Re: [PATCH net-next 00/15] net/smc: Shared Memory Communications - RDMA

[Date Prev][Date Next][Thread Prev][Thread Next][Date Index][Thread Index]

 



On Tue, 2016-06-07 at 15:07 -0700, David Miller wrote:
> In case my previous reply wasn't clear enough, I require that you provide
> a more accurate description of what the implications of this feature are.
> 
> Namely, that important _CORE_ networking features are completely bypassed
> and unusable when SMC applies to a connection.
> 
> Specifically, all packet shaping, filtering, traffic inspection, and
> flow management facilitites in the kernel will not be able to see nor
> act upon the data flow of these TCP connections once established.
> 
> It is always important, and in my opinion required, to list the
> negative aspects of your change and not just the "wow, amazing"
> positive aspects.
> 
> Thanks.
> 
> 
Correct, the SMC-R data stream bypasses TCP and thus cannot enjoy its
features. This is the price for leveraging the TCP application ecosystem
and reducing CPU load.

When a load balancer allows the TCP handshake to take place between a
worker node and the TCP client, RDMA will be used between these two
nodes. So anything based on TCP connection establishment (including a
firewall) can apply to SMC-R, too. To be clear -- yes, the data flow
later on is not subject to these features anymore.  At least VLAN
isolation from the TCP part can be leveraged for RDMA traffic. From our
experience, discussions, etc., that tradeoff seems acceptable in a
classical data center environment.

Improving our cover letter would result in the following new
introductory motivation part at the beginning and a slightly modified list of
planned enhancements at the end:

On Fri, 2016-06-03 at 17:26 +0200, Ursula Braun wrote:

> These patches are the initial part of the implementation of the
> "Shared Memory Communications-RDMA" (SMC-R) protocol. The protocol is
> defined in RFC7609 [1]. It allows transformation of TCP connections
> using the "Remote Direct Memory Access over Converged Ethernet" (RoCE)
> feature of specific communication hardware for data center environments.
> 
> SMC-R inherits TCP qualities such as reliable connections, host-based
> firewall packet filtering (on connection establishment) and unmodified
> application of communication encryption such as TLS (transport layer
> security) or SSL (secure sockets layer). It is transparent to most existing
> TCP connection load balancers that are commonly used in the enterprise data
> center environment for multi-tier application workloads.
> 
> Being designed for the data center network switched fabric environment, it
> does not need congestion control and thus reaches line speed right away
> without having to go through slow start as with TCP. This can be beneficial
> for short living flows including request response patterns requiring
> reliability. A full SMC-R implementation also provides seamless high
> availability and load-balancing demanded by enterprise installations.
> 
> SMC-R does not require an RDMA communication manager (RDMA CM). Its use of
> RDMA provides CPU savings transparently for unmodified applications.
> For instance, when running 10 parallel connections with uperf, we measured
> a decrease of 60% in CPU consumption with SMC-R compared to TCP/IP
> (with throughput and latency comparable;
> measured on x86_64 with the same RoCE card and port).
> 
These patches are the initial part of the implementation of the
"Shared Memory Communications-RDMA" (SMC-R) protocol as defined in
RFC7609 [1].  While SMC-R does not aim to replace TCP,
it taps a wealth of existing data center TCP socket applications
to become more efficient without the need for rewriting them.
SMC-R uses RDMA over Converged Ethernet (RoCE) to save CPU consumption.
For instance, when running 10 parallel connections with uperf, we measured
a decrease of 60% in CPU consumption with SMC-R compared to TCP/IP
(with throughput and latency comparable;
measured on x86_64 with the same RoCE card and port).

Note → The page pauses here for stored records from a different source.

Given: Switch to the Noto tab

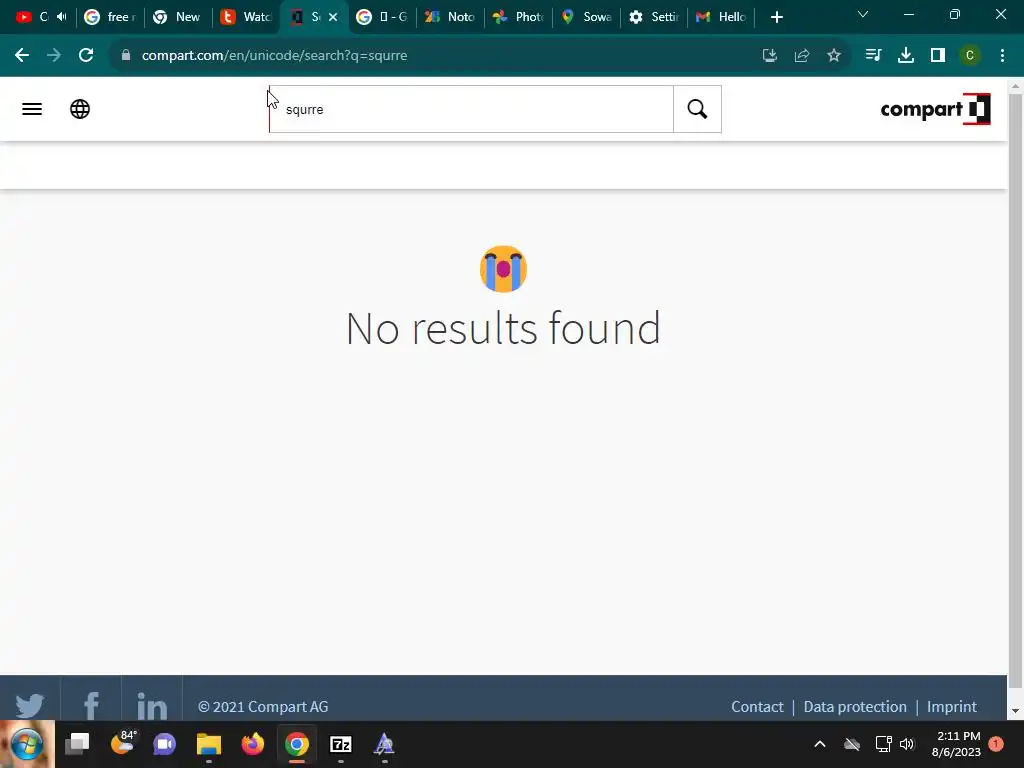Looking at the screenshot, I should 450,17.
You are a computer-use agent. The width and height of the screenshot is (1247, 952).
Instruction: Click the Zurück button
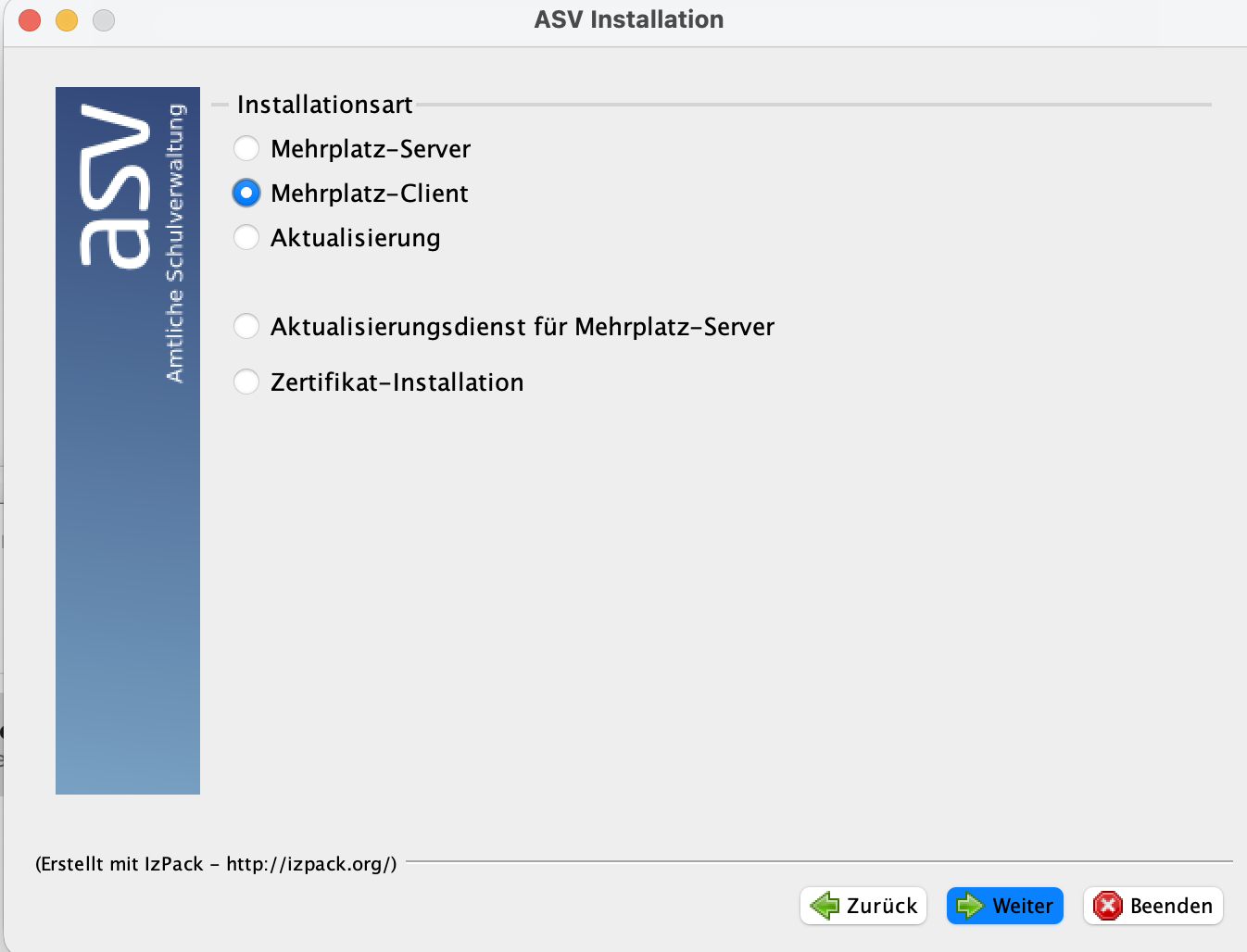(863, 906)
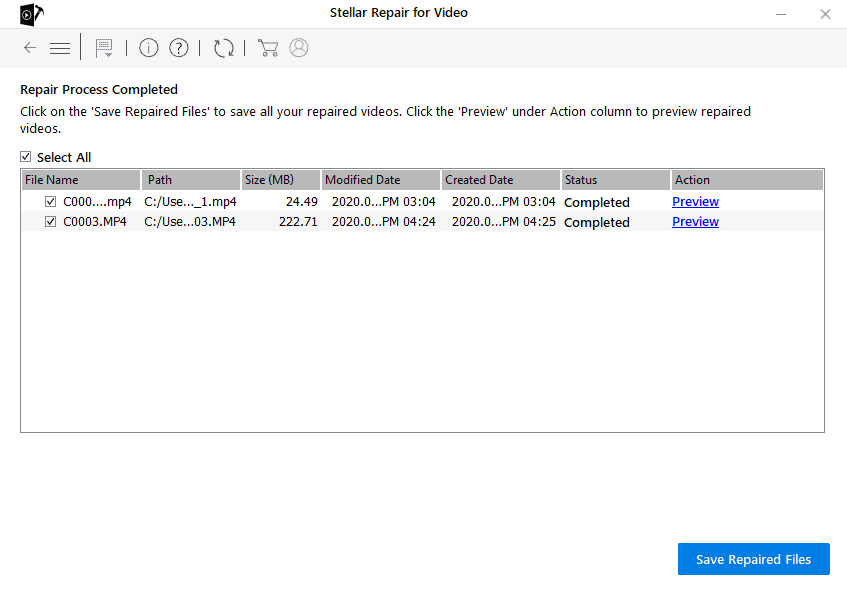
Task: Toggle the Select All checkbox
Action: click(x=26, y=157)
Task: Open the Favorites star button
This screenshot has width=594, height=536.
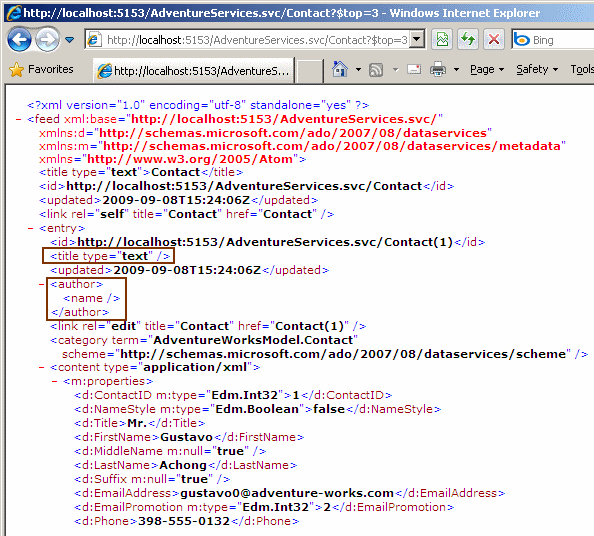Action: click(x=41, y=69)
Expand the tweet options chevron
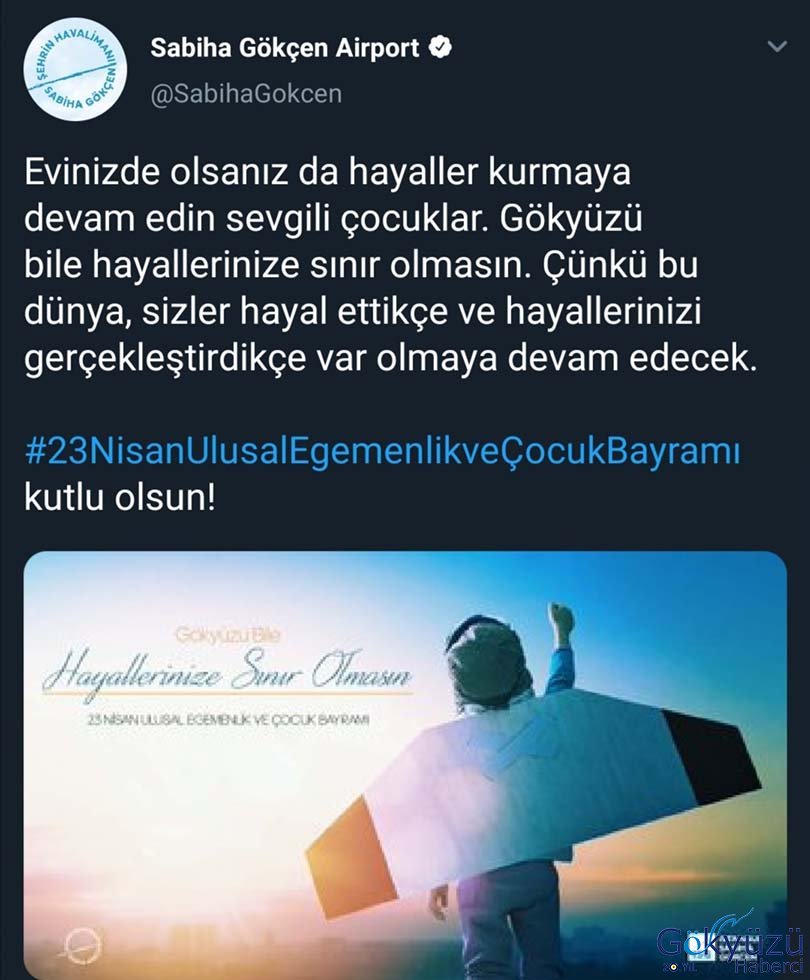 coord(776,46)
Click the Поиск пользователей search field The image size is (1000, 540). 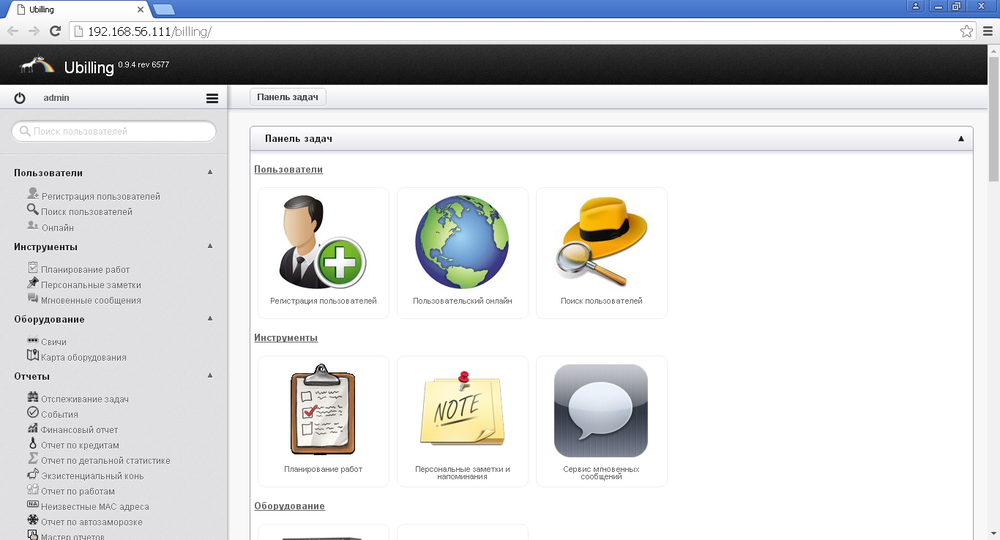114,131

SMC-R does not require an RDMA communication manager (RDMA CM).

SMC-R inherits TCP qualities such as reliable connections, host-based
firewall packet filtering (on connection establishment) and unmodified
application of communication encryption such as TLS (transport layer
security) or SSL (secure sockets layer). Since original TCP is used to
establish SMC-R connections, load balancers and packet inspection based
on TCP/IP connection establishment continue to work for SMC-R.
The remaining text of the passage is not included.